§ What needs to be done
Look for the string "agent" in the listing below, then copy every line that has it.

§ Supplied data
════════

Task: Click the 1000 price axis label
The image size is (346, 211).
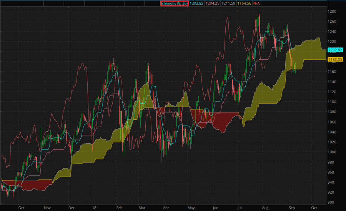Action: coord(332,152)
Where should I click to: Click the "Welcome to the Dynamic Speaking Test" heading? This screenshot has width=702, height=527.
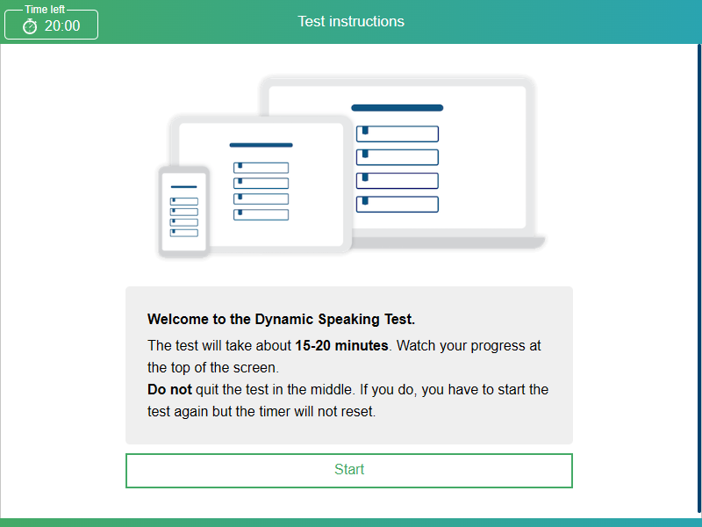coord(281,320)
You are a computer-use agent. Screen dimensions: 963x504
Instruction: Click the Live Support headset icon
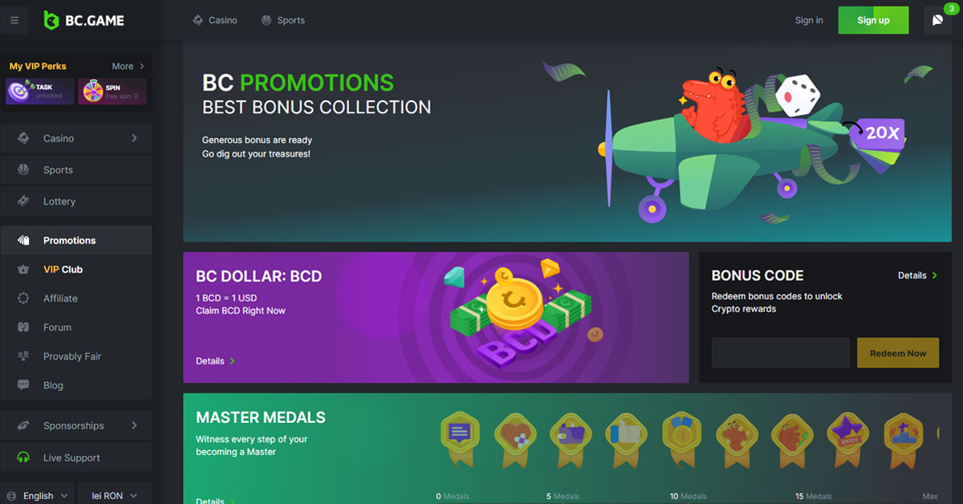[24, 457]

════════

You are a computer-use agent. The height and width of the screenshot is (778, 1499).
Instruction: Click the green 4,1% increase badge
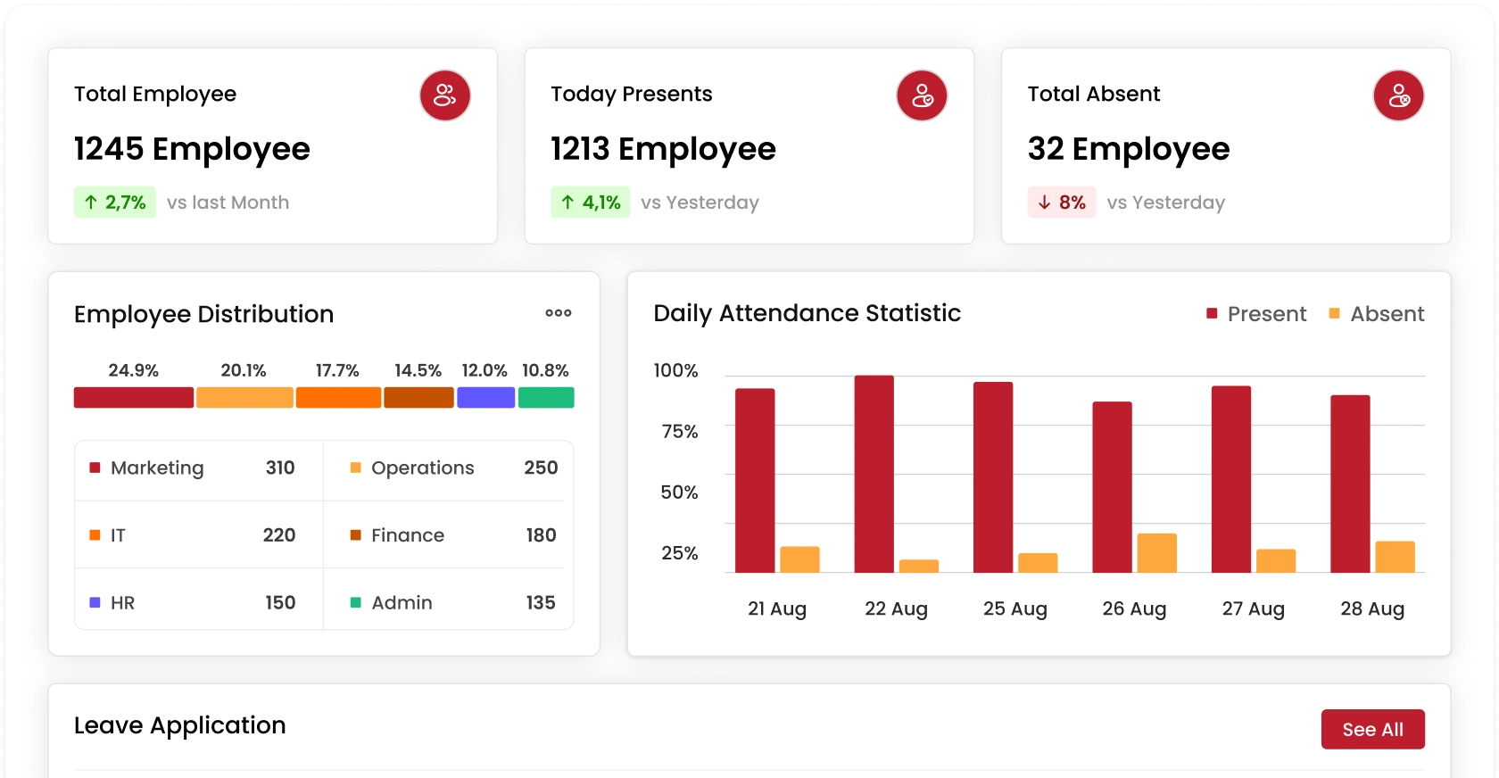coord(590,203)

════════

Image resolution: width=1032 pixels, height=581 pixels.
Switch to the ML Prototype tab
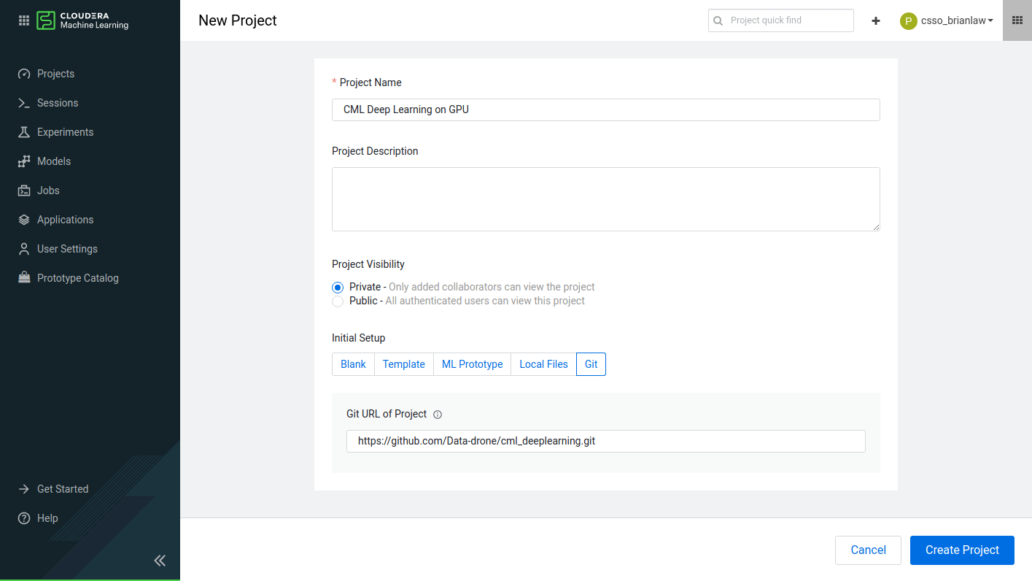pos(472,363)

════════

§ Response to this exercise
You are a computer-use agent. Screen dimensions: 963x504
You are a computer-use agent. The height and width of the screenshot is (778, 1499).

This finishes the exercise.